_WHAT THE TASK REQUIRES_. Each line in the records below, from the one that contains "Instruction: Select the" to the one that contains "Task: Open the Select Device dropdown", should be reproduced exactly, the first and last included.

_SUPPLIED DATA_.
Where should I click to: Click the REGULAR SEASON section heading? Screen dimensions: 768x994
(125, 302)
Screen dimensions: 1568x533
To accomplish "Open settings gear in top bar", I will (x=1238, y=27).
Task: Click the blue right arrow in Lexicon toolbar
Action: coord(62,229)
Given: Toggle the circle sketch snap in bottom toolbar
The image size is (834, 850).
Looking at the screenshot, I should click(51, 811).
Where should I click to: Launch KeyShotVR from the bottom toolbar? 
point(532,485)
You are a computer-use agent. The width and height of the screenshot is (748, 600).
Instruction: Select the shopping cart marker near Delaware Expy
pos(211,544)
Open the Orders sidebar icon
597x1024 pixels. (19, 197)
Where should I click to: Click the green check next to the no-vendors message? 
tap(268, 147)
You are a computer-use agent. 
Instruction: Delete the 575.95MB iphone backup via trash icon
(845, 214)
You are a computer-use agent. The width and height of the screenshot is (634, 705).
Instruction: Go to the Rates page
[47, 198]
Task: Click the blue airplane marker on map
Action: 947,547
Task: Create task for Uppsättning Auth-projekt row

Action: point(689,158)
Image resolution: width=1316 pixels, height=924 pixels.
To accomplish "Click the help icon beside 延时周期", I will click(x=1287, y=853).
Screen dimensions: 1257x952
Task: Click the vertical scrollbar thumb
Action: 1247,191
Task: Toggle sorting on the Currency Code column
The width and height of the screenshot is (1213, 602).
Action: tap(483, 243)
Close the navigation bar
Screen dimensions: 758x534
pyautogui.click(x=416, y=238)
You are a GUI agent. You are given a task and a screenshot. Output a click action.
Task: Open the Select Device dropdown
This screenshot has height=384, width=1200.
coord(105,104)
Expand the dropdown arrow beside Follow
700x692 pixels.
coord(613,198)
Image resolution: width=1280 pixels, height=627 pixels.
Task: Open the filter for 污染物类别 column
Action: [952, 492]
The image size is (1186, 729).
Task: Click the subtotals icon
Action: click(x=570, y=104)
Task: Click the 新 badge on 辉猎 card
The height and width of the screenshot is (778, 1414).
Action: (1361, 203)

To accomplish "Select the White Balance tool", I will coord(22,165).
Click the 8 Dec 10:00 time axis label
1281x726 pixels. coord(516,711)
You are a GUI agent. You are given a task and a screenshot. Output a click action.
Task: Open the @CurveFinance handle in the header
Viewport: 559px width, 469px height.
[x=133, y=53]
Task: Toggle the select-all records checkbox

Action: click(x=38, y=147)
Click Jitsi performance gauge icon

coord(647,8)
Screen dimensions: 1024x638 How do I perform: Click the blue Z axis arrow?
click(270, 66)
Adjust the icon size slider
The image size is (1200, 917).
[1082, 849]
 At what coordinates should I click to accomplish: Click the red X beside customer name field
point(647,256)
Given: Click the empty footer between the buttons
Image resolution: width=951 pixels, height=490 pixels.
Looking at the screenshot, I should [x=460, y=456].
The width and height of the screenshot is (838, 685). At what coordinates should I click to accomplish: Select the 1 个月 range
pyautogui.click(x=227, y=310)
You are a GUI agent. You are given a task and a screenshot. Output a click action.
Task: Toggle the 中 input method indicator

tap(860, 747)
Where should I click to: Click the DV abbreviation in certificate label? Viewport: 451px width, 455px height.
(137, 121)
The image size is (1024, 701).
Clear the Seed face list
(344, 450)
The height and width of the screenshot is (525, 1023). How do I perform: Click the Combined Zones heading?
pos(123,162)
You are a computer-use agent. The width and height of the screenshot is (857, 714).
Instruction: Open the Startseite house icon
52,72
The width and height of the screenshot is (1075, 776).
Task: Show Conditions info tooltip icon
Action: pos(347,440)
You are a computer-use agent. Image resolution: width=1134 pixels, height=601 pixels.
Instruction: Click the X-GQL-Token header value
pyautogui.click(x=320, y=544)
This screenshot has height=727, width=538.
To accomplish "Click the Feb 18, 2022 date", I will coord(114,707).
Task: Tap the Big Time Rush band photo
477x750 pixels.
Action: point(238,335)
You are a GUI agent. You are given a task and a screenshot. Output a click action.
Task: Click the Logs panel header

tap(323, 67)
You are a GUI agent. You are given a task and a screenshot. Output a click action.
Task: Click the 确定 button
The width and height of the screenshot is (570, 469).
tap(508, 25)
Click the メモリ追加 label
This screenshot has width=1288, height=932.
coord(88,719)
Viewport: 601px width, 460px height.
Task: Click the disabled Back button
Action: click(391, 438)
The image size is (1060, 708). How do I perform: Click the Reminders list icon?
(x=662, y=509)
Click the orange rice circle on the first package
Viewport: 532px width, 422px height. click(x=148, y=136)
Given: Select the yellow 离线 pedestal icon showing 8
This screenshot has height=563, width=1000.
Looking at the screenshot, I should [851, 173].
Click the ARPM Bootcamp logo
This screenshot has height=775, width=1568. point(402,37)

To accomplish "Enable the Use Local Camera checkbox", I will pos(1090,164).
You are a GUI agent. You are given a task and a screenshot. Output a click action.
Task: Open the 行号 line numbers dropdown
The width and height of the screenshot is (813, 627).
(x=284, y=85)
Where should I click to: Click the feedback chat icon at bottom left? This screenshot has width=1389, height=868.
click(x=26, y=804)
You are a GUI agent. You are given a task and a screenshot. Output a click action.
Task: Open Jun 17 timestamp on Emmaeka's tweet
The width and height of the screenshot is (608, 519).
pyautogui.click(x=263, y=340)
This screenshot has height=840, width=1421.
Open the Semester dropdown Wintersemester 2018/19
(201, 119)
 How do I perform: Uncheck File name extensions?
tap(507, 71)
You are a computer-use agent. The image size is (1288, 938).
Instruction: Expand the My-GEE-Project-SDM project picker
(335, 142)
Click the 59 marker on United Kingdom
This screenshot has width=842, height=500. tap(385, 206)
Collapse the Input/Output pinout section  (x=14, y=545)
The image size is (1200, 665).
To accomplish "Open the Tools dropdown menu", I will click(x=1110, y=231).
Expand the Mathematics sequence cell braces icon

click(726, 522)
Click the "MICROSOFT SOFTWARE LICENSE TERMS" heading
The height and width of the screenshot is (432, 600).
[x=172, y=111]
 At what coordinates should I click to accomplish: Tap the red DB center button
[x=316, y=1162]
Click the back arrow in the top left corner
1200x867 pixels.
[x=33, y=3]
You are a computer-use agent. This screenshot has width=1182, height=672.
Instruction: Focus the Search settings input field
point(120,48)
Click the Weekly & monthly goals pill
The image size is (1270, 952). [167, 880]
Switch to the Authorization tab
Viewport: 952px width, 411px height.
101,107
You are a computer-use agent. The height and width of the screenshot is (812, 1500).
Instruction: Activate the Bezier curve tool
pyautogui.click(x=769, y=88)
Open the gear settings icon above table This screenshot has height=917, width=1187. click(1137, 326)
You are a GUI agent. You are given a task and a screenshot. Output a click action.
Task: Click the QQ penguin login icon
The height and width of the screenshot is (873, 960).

_WORKED SOLUTION_.
Instruction: Select the shopping cart marker near Delaware Expy
pos(211,544)
Open the Orders sidebar icon
597x1024 pixels. (19, 197)
Where should I click to: Click the green check next to the no-vendors message? 
tap(268, 147)
You are a computer-use agent. 
Instruction: Delete the 575.95MB iphone backup via trash icon
(845, 214)
You are a computer-use agent. The width and height of the screenshot is (634, 705).
Instruction: Go to the Rates page
[47, 198]
Task: Click the blue airplane marker on map
Action: 947,547
Task: Create task for Uppsättning Auth-projekt row

Action: point(689,158)
Image resolution: width=1316 pixels, height=924 pixels.
To accomplish "Click the help icon beside 延时周期", I will click(x=1287, y=853).
Screen dimensions: 1257x952
Task: Click the vertical scrollbar thumb
Action: 1247,191
Task: Toggle sorting on the Currency Code column
The width and height of the screenshot is (1213, 602).
Action: tap(483, 243)
Close the navigation bar
Screen dimensions: 758x534
pyautogui.click(x=416, y=238)
You are a GUI agent. You are given a task and a screenshot. Output a click action.
Task: Open the Select Device dropdown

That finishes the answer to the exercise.